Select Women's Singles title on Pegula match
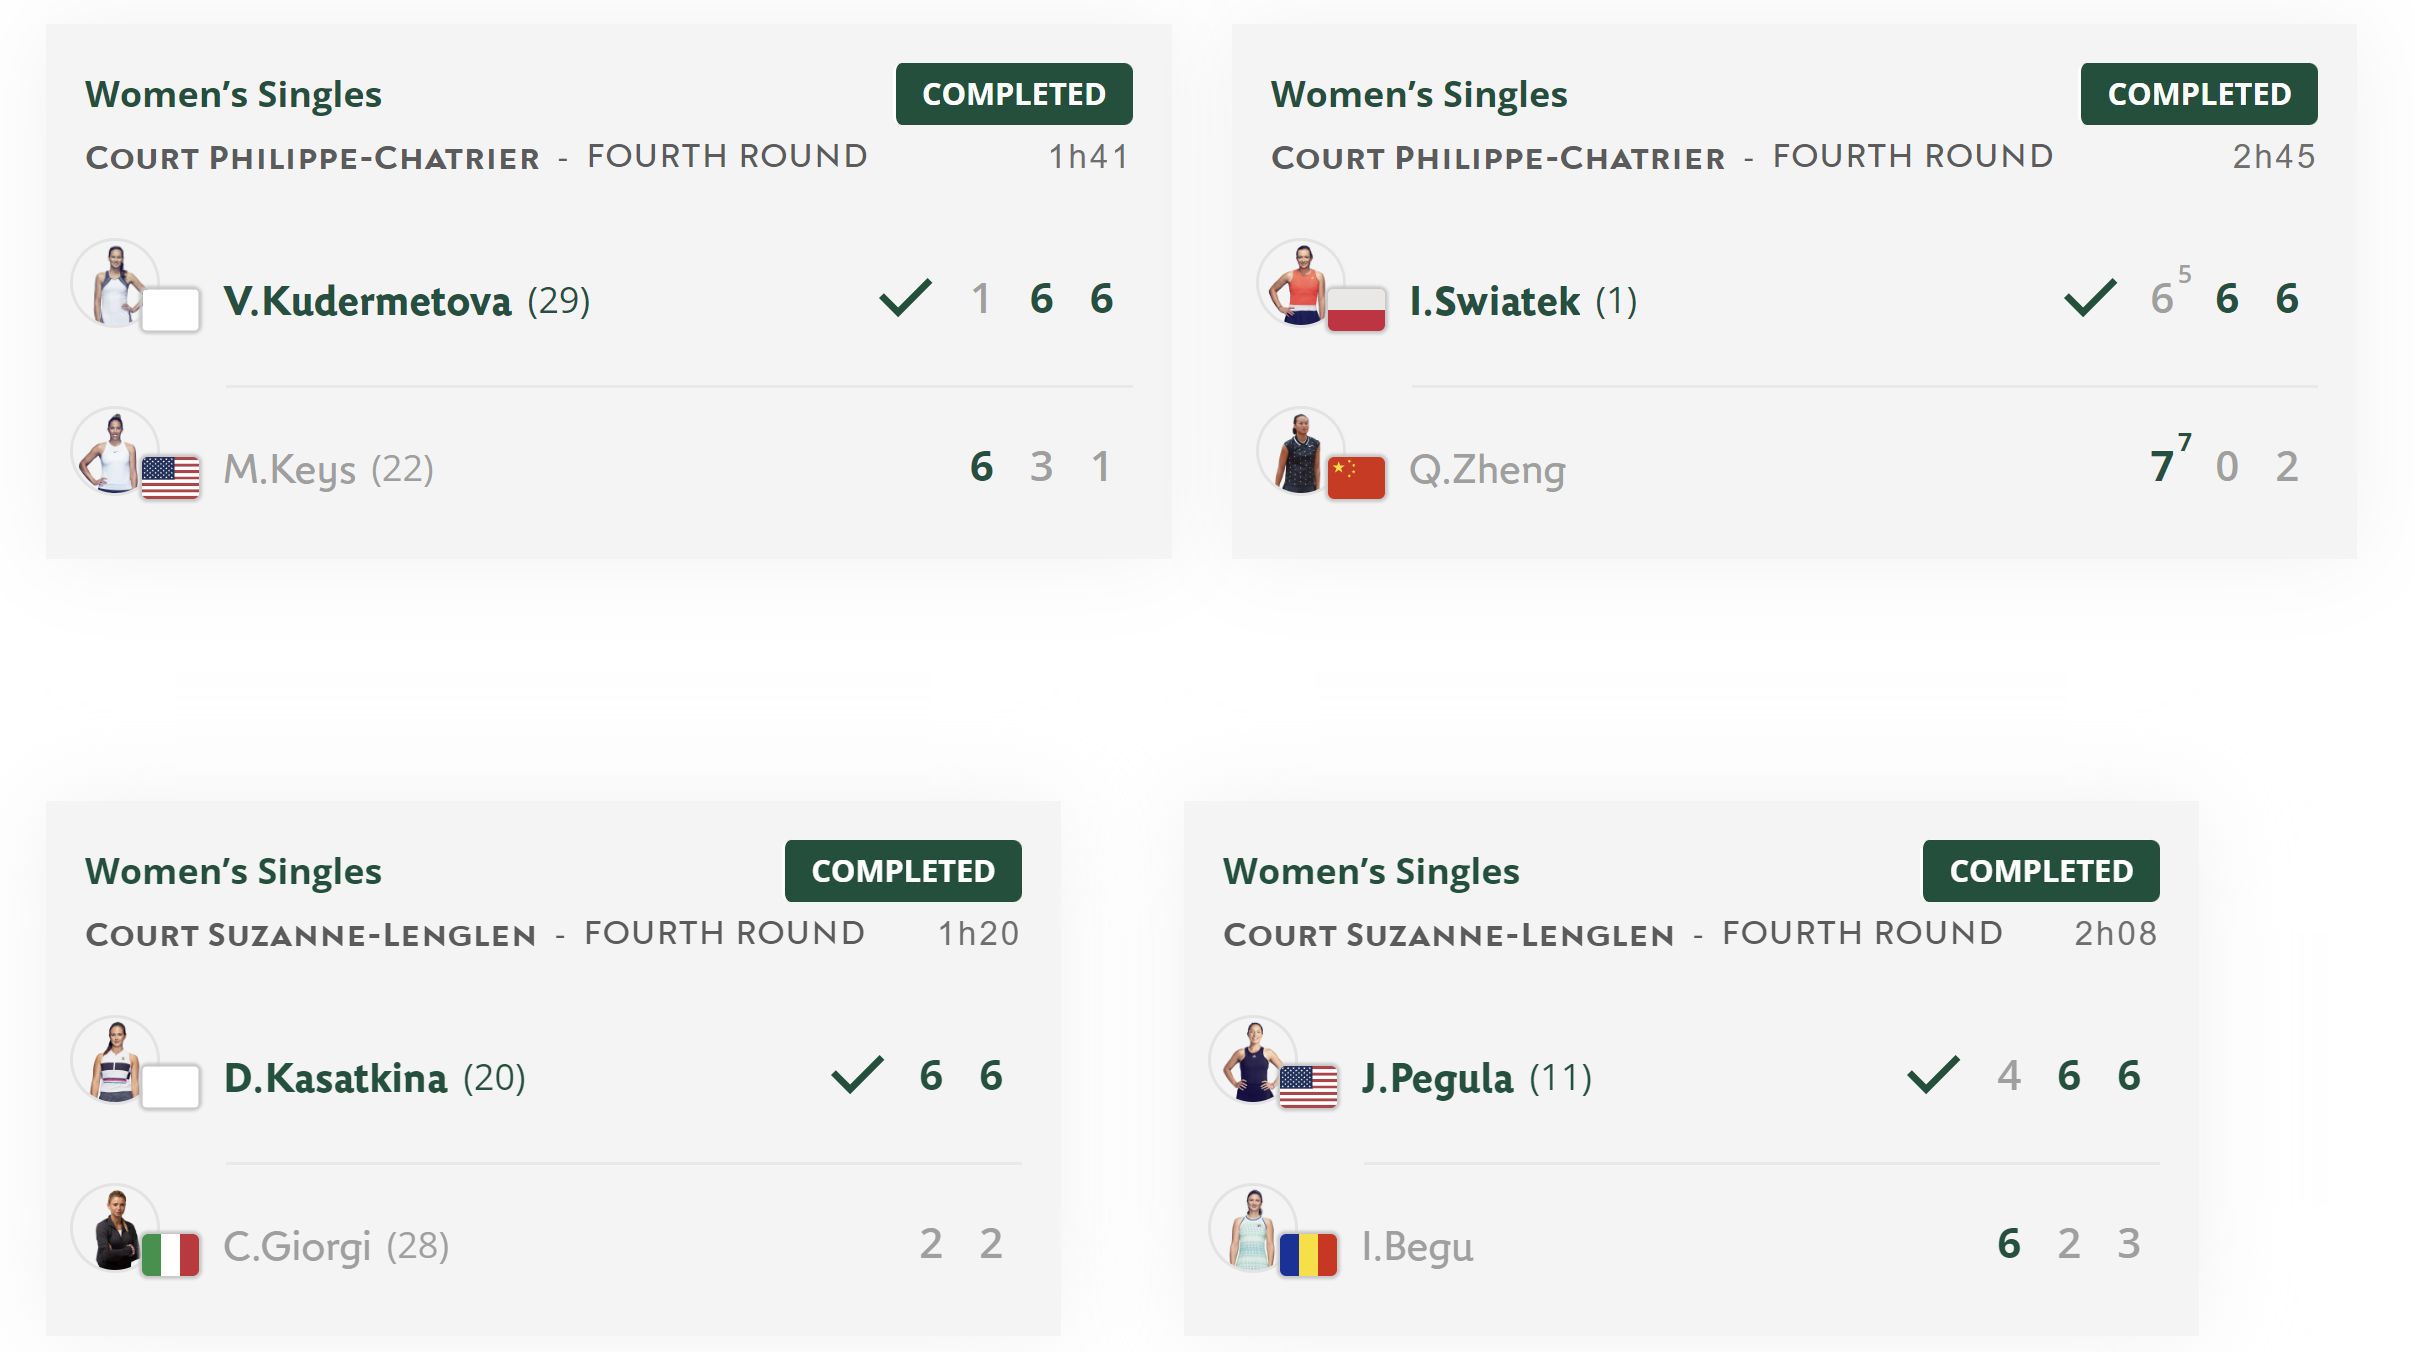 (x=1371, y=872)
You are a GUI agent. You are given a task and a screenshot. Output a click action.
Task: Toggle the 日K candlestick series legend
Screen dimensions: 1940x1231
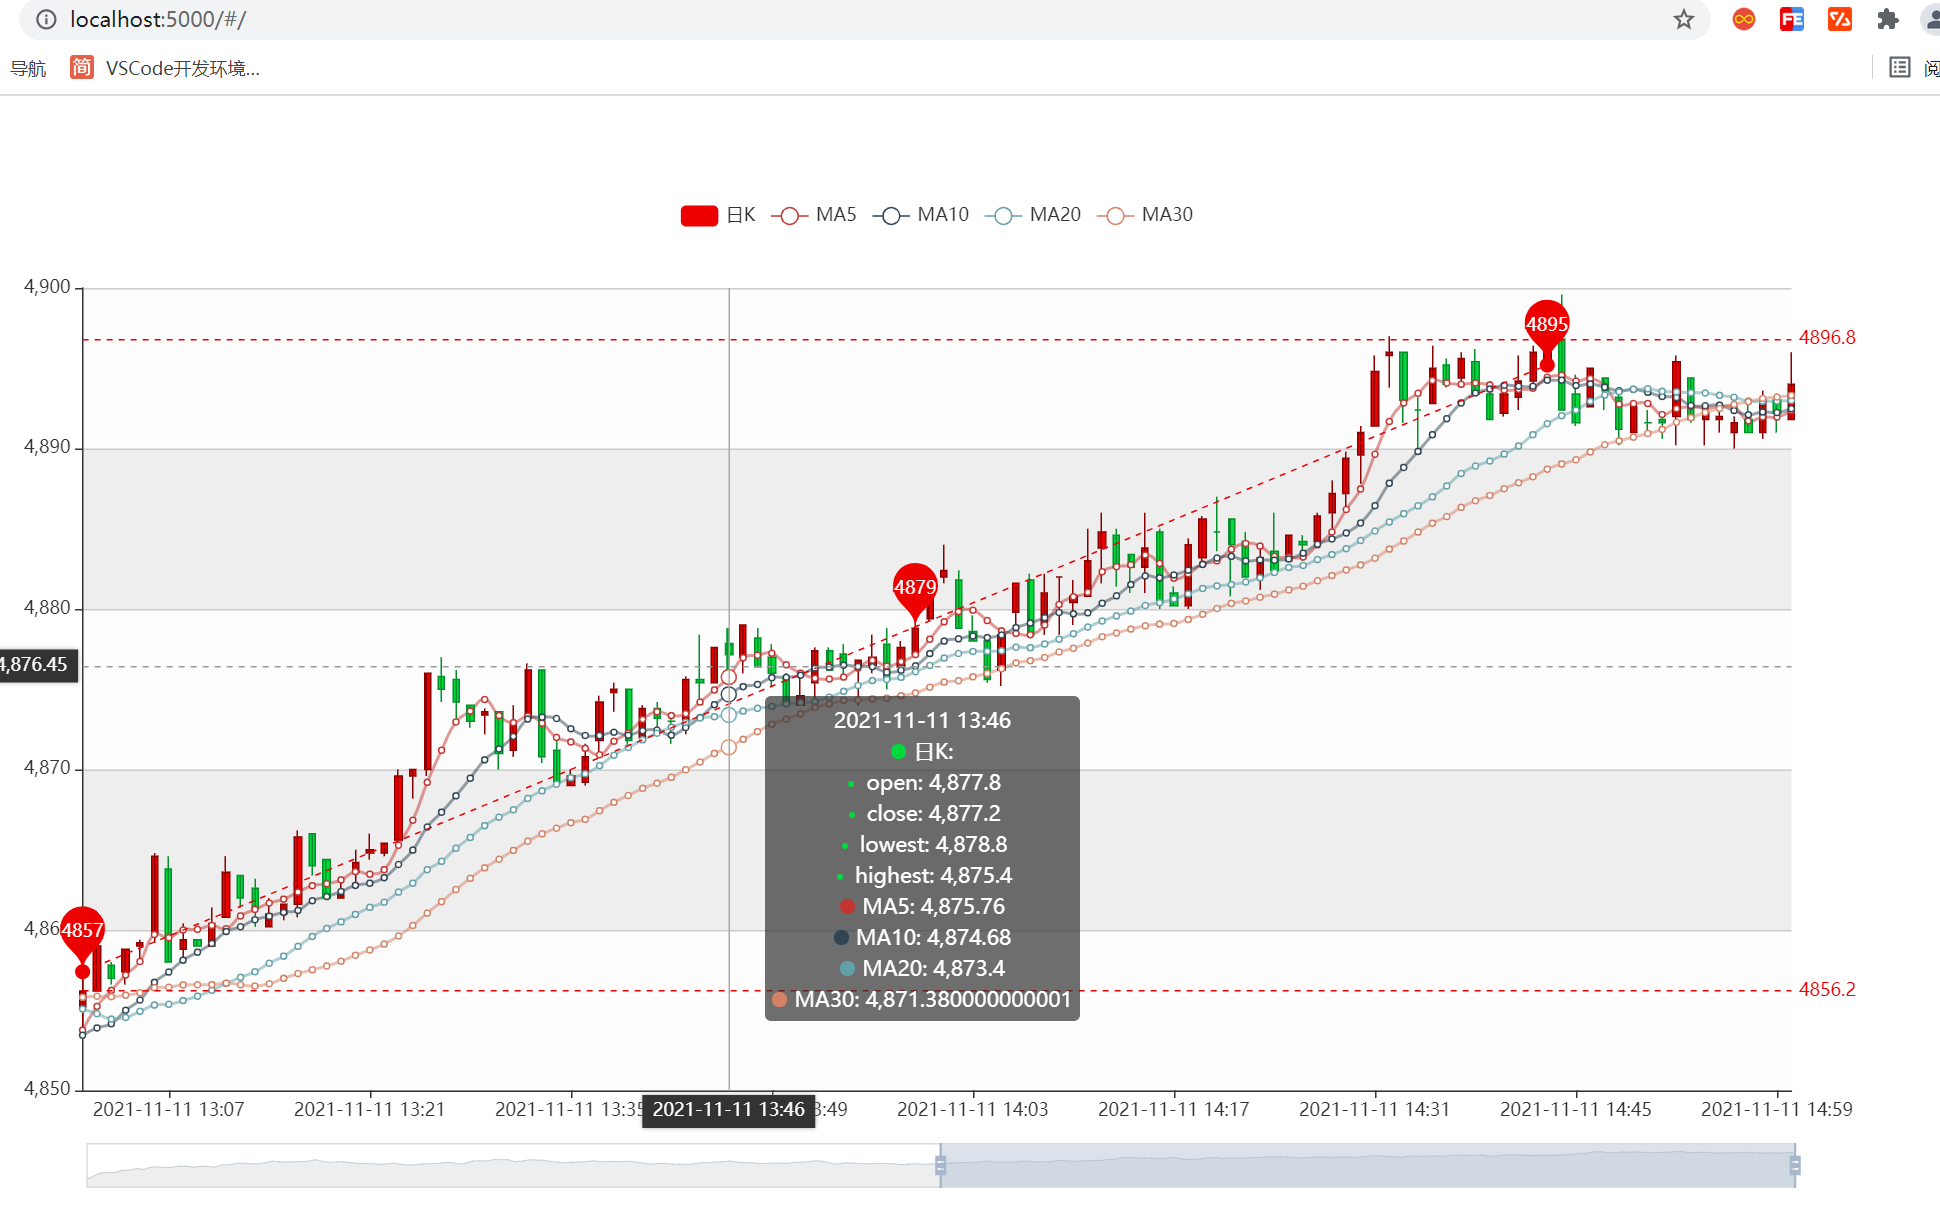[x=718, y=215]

══════

• **WHAT YOU NEED TO DO**
Reproduce the lines above word for word, leaving out the pictures.

• **RESPONSE TO THIS TASK**
Select Women's Singles title on Pegula match
 (x=1371, y=872)
You are a GUI agent. You are given a task and a screenshot. Output a click action.
Task: Toggle the 日K candlestick series legend
Screen dimensions: 1940x1231
[x=718, y=215]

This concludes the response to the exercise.